* Required actions
[A] Print the passage of the Women's Euro 2025 bids thread between "Kickoff Kampagne Schweizer" and "in der Schweiz.", inclusive.
[B] Which countries does the Women's Euro 2025 bids thread name as having submitted a joint bid?
[C] Does each statement below agree with the Women's Euro 2025 bids thread? Answer yes or no for each and quote the words that decide it.
(i) The final submission of the application file to UEFA was set for January 25, 2023.
(ii) Lens and Troyes are among the sites preselected by the FFF Executive Committee.
(iii) Under the Nordic proposal, the final would be played in Stockholm.

— start Supplied text —

# 2025 UEFA Women's Euro Bids



## cheuplavinia (5 mo ago)

The calendar for the application file for the Women's Euro 2025:
October 12, 2022: final submission of the application file to UEFA
January 25 2023: designation of the host country by the UEFA Executive Committee


----------



## cheuplavinia (5 mo ago)

The cities of Basel, Bern, Geneva, Zurich, St. Gallen, Sion, Lausanne, Lucerne and Thun are planned as venues in Switzerland.









Kickoff Kampagne Schweizer Kandidatur für die UEFA Women’s EURO 2025


Der Schweizerische Fussballverband lanciert offiziell die Kampagne für die Austragung der Fussball-Europameisterschaft der Frauen 2025 in der Schweiz.



www.football.ch


----------



## cheuplavinia (5 mo ago)

The twelve sites preselected on Tuesday by the FFF Executive Committee are as follows: Grenoble, Le Havre, Lens, Lyon, Metz, Nantes, Nice, Paris, Reims, Rennes, Troyes and Valenciennes.









Douze villes hôtes présélectionnées


La Fédération Française de Football a présélectionné douze villes hôtes dans le cadre de son dossier de candidature à l’organisation de l’Euro féminin de l’UEFA 2025.




www.fff.fr


----------



## cheuplavinia (5 mo ago)

The Polish Football Association, applying for the organization of the women's European championships in 2025, selected nine cities that can act as the hosts. The selected locations are: Białystok, Bielsko-Biała, Gdańsk, Gdynia, Lublin, Łódź, Tychy, Warsaw and Wrocław.









PZPN wytypował gospodarzy Euro 2025. Turniej miałoby ugościć dziewięć miast


Polski Związek Piłki Nożnej, ubiegając się o organizację kobiecych mistrzostw Europy w 2025 r., wytypował dziewięć miast, które mogą pełnić rolę gospodarza. Wybrane lokalizacje to: Białystok, Bielsko-Biała, Gdańsk, Gdynia, Lublin, Łódź, Tychy, Warszawa i Wrocław.




przegladsportowy.onet.pl


----------



## Light Tower (Nov 29, 2020)

My should be Poland as host.


----------



## Light Tower (Nov 29, 2020)

My second guess France.


----------



## cheuplavinia (5 mo ago)

The deadline to submit a bid to host the WUERO2025 is TOMORROW

__ https://twitter.com/i/web/status/1579808147405180928


----------



## Light Tower (Nov 29, 2020)

That will be, three months before the host is announced.


----------



## cheuplavinia (5 mo ago)

*Denmark, Sweden, Norway and Finland have submitted a joint bid to host the Uefa Women’s Euro 2025 international soccer tournament.*
The Nordic proposal would see more more than 800,000 tickets made available, with the final being played at the 50,000-seater Friends Arena in the Swedish capital of Stockholm.

— end Supplied text —
— start Dataset excerpt —

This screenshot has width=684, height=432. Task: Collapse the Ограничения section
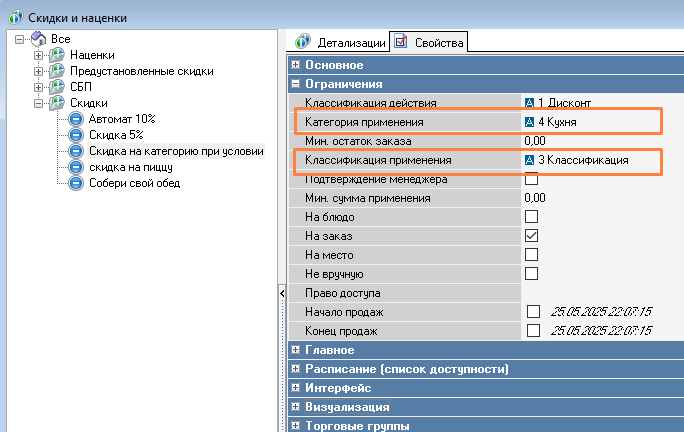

— end Dataset excerpt —

* Final answers
[A]
Kickoff Kampagne Schweizer Kandidatur für die UEFA Women’s EURO 2025


Der Schweizerische Fussballverband lanciert offiziell die Kampagne für die Austragung der Fussball-Europameisterschaft der Frauen 2025 in der Schweiz.

[B] Denmark, Sweden, Norway, Finland

[C]
(i) No: "October 12, 2022: final submission of the application file to UEFA"
(ii) Yes: "Grenoble, Le Havre, Lens, Lyon, Metz, Nantes, Nice, Paris, Reims, Rennes, Troyes and Valenciennes"
(iii) Yes: "with the final being played at the 50,000-seater Friends Arena in the Swedish capital of Stockholm"